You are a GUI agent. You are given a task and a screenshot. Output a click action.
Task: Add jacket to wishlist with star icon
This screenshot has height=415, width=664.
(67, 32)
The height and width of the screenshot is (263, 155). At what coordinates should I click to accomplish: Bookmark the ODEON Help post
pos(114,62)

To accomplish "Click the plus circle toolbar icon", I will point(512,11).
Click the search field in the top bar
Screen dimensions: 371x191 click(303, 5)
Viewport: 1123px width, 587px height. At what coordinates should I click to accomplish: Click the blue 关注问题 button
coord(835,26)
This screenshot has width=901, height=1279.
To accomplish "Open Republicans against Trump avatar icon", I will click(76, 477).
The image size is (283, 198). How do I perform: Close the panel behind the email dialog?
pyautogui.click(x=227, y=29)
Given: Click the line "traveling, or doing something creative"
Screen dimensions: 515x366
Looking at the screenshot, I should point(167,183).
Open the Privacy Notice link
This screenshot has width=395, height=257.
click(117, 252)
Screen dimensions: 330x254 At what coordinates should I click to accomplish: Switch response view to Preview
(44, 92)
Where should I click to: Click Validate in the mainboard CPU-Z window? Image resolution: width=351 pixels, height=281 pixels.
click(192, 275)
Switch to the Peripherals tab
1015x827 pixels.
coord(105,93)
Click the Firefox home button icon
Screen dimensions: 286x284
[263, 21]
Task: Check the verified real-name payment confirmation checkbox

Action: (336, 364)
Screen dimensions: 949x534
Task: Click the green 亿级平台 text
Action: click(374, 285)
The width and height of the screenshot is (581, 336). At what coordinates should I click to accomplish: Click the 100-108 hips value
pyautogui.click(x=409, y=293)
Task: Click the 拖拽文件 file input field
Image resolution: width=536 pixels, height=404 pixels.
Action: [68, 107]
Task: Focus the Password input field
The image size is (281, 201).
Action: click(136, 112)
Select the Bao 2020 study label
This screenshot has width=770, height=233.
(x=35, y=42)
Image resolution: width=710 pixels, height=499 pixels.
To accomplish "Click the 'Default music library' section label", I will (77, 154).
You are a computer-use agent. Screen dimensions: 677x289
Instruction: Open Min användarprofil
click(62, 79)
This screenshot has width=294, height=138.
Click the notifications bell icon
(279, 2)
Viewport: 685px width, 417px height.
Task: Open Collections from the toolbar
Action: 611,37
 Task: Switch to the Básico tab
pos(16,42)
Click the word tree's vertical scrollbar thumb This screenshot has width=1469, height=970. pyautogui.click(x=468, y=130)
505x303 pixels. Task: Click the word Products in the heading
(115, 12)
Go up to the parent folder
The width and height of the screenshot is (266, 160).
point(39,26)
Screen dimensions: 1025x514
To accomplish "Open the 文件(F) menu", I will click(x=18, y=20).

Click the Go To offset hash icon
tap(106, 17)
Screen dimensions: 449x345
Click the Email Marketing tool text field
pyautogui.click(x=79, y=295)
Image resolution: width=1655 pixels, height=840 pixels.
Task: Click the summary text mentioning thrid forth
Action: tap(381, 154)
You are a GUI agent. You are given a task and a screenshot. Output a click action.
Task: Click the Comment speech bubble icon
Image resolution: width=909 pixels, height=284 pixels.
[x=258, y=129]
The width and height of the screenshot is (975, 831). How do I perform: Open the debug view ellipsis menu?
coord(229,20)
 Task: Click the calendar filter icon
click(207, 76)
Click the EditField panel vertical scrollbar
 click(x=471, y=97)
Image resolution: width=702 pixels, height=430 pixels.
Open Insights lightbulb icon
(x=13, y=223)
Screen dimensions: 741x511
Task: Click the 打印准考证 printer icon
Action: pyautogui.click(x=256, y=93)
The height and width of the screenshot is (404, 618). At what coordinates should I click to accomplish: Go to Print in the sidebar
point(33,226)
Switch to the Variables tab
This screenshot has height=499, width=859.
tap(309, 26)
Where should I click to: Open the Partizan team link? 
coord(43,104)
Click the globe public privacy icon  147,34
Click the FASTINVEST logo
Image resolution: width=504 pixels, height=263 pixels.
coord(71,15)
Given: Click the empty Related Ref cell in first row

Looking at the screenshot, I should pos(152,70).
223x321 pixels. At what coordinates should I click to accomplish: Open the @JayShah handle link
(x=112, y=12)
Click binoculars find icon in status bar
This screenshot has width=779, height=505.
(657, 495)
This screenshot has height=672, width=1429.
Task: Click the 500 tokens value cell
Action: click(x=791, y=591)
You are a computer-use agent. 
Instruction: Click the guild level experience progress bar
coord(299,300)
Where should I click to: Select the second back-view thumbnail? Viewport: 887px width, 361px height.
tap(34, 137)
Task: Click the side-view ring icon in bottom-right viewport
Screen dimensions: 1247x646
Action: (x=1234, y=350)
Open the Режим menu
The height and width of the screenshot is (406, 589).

━━━━━━━━━━━━━━━━━━━━━━━━━━━━━━

EXERCISE
Repeat all of the data exactly.

SOLUTION FOR THIS TASK
You are a GUI agent. You are given a task and a screenshot. Output a click action.
Task: Add jacket to wishlist with star icon
This screenshot has height=415, width=664.
(67, 32)
The height and width of the screenshot is (263, 155). At what coordinates should I click to accomplish: Bookmark the ODEON Help post
pos(114,62)

To accomplish "Click the plus circle toolbar icon", I will point(512,11).
Click the search field in the top bar
Screen dimensions: 371x191 click(303, 5)
Viewport: 1123px width, 587px height. At what coordinates should I click to accomplish: Click the blue 关注问题 button
coord(835,26)
This screenshot has width=901, height=1279.
To accomplish "Open Republicans against Trump avatar icon", I will click(76, 477).
The image size is (283, 198). How do I perform: Close the panel behind the email dialog?
pyautogui.click(x=227, y=29)
Given: Click the line "traveling, or doing something creative"
Screen dimensions: 515x366
Looking at the screenshot, I should point(167,183).
Open the Privacy Notice link
This screenshot has width=395, height=257.
click(117, 252)
Screen dimensions: 330x254 At what coordinates should I click to accomplish: Switch response view to Preview
(44, 92)
Where should I click to: Click Validate in the mainboard CPU-Z window? Image resolution: width=351 pixels, height=281 pixels.
click(192, 275)
Switch to the Peripherals tab
1015x827 pixels.
coord(105,93)
Click the Firefox home button icon
Screen dimensions: 286x284
[263, 21]
Task: Check the verified real-name payment confirmation checkbox

Action: (336, 364)
Screen dimensions: 949x534
Task: Click the green 亿级平台 text
Action: click(374, 285)
The width and height of the screenshot is (581, 336). At what coordinates should I click to accomplish: Click the 100-108 hips value
pyautogui.click(x=409, y=293)
Task: Click the 拖拽文件 file input field
Image resolution: width=536 pixels, height=404 pixels.
Action: [68, 107]
Task: Focus the Password input field
The image size is (281, 201).
Action: click(136, 112)
Select the Bao 2020 study label
This screenshot has width=770, height=233.
(x=35, y=42)
Image resolution: width=710 pixels, height=499 pixels.
To accomplish "Click the 'Default music library' section label", I will (77, 154).
You are a computer-use agent. Screen dimensions: 677x289
Instruction: Open Min användarprofil
click(62, 79)
This screenshot has width=294, height=138.
Click the notifications bell icon
(279, 2)
Viewport: 685px width, 417px height.
Task: Open Collections from the toolbar
Action: 611,37
 Task: Switch to the Básico tab
pos(16,42)
Click the word tree's vertical scrollbar thumb This screenshot has width=1469, height=970. pyautogui.click(x=468, y=130)
505x303 pixels. Task: Click the word Products in the heading
(115, 12)
Go up to the parent folder
The width and height of the screenshot is (266, 160).
point(39,26)
Screen dimensions: 1025x514
To accomplish "Open the 文件(F) menu", I will click(x=18, y=20).

Click the Go To offset hash icon
tap(106, 17)
Screen dimensions: 449x345
Click the Email Marketing tool text field
pyautogui.click(x=79, y=295)
Image resolution: width=1655 pixels, height=840 pixels.
Task: Click the summary text mentioning thrid forth
Action: tap(381, 154)
You are a GUI agent. You are given a task and a screenshot. Output a click action.
Task: Click the Comment speech bubble icon
Image resolution: width=909 pixels, height=284 pixels.
[x=258, y=129]
The width and height of the screenshot is (975, 831). How do I perform: Open the debug view ellipsis menu?
coord(229,20)
 Task: Click the calendar filter icon
click(207, 76)
Click the EditField panel vertical scrollbar
 click(x=471, y=97)
Image resolution: width=702 pixels, height=430 pixels.
Open Insights lightbulb icon
(x=13, y=223)
Screen dimensions: 741x511
Task: Click the 打印准考证 printer icon
Action: pyautogui.click(x=256, y=93)
The height and width of the screenshot is (404, 618). At what coordinates should I click to accomplish: Go to Print in the sidebar
point(33,226)
Switch to the Variables tab
This screenshot has height=499, width=859.
tap(309, 26)
Where should I click to: Open the Partizan team link? 
coord(43,104)
Click the globe public privacy icon  147,34
Click the FASTINVEST logo
Image resolution: width=504 pixels, height=263 pixels.
coord(71,15)
Given: Click the empty Related Ref cell in first row

Looking at the screenshot, I should pos(152,70).
223x321 pixels. At what coordinates should I click to accomplish: Open the @JayShah handle link
(x=112, y=12)
Click binoculars find icon in status bar
This screenshot has width=779, height=505.
(657, 495)
This screenshot has height=672, width=1429.
Task: Click the 500 tokens value cell
Action: click(x=791, y=591)
You are a computer-use agent. 
Instruction: Click the guild level experience progress bar
coord(299,300)
Where should I click to: Select the second back-view thumbnail? Viewport: 887px width, 361px height.
tap(34, 137)
Task: Click the side-view ring icon in bottom-right viewport
Screen dimensions: 1247x646
Action: (x=1234, y=350)
Open the Режим menu
The height and width of the screenshot is (406, 589).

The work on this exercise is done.